Which friend do you call when you are going through a crisis moment? Someone you trust who knows your pain by experience and shares their wisdom and peace.
Once a daughter struggled with a terrible conflict with her mother. Her mother had been dead for several years. This daughter prayed for her heart to soften. She prayed that she be able to forgive her mom and love her for what she did give her: life, values, a lot of piano lessons, and the best she could do. Unfortunately, the best she could do was terrible…and her heart remained hardened toward her mom for many years.
For the first two years after her death, her mother’s ashes sat in her closet. This young woman moved them one day at last to a corner of the living room--a small thing? No, A huge thing. Jesus understands that things like forgiving your mother take a long time. If not your parent, then perhaps your former spouse, your boss, your child, or even God after your best friends have died in a plane crash.

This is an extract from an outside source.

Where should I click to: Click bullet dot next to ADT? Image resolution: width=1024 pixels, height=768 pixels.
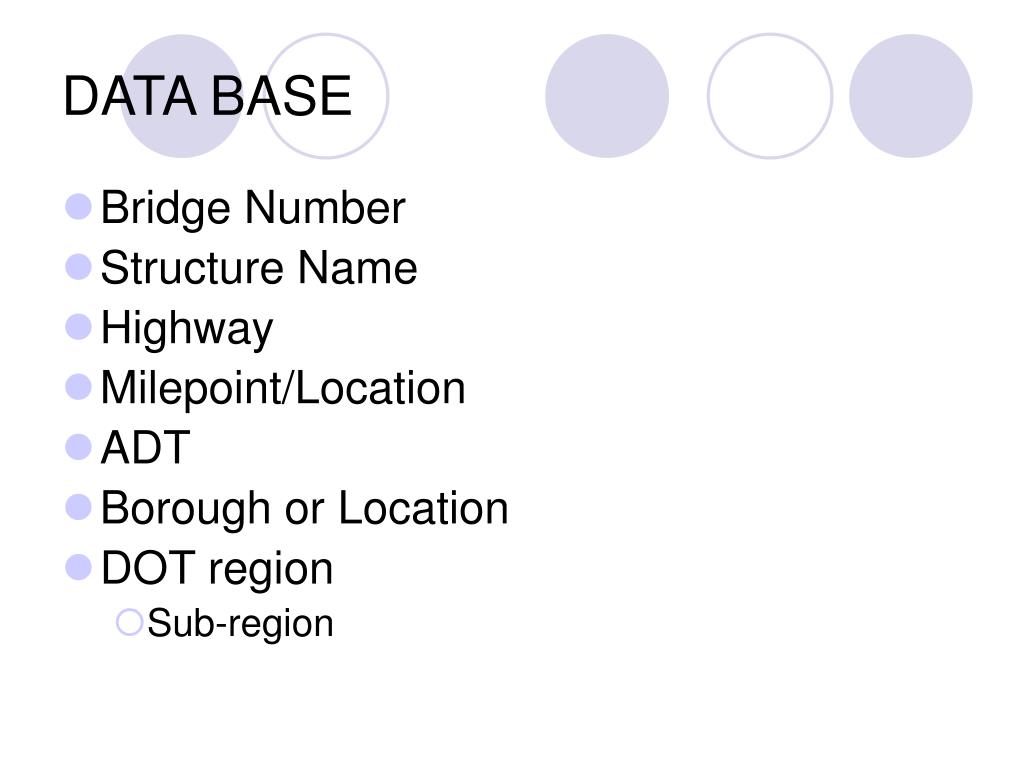(78, 447)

I don’t think Jesus was rolling his eyes impatiently at this daughter while she had her mother’s ashes in the closet. I don’t think much surprises Jesus. This is how we make important changes—barely, poorly, and slowly. And still, he raises his hands in triumph. We need such lived wisdom from those wounded by life’s experience. And from those who have known pain.
There was once an ancient temple bell famous for its beautiful tone. It had been commissioned by the king as a way of showing his people’s devotion to Buddha; for the king’s advisors believed that making a temple bell would keep the nation safe from foreign invasion. So the king approached the greatest bell maker in the realm. This craftsman worked hard and produced many bells, but none that was extraordinary, none that had a special tone.
Finally, he went to the king and told him that the only way to get the kind of bell he wanted was to sacrifice a young child. So the soldiers fetch a young girl. When the child was taken away, her mother cried out piteously, Emille.
At last the bell maker succeeded, the bell, called the Emille Bell, made a sound more beautiful than any other. When it rang. Most people praised the art that had produced such a beautiful sound. But whenever the mother whose child had been sacrificed heard it, her heart broke anew. She could only hear the beautiful tone with pain.
You see, only those who understand the sacrifice can feel the pain. Others just enjoy the sound.
God prays for us as we reflect: “May he remember all your sacrifices…” (Psalm 20:3).
Lord, I pray for all my Sonshine Friends that in times of trouble they find friends who have lived the pain and hold the wisdom to help them find patience and perseverance in their suffering.
May we pray for guidance from the spirit who “softens our hearts” and finds peace during this Lenten Season.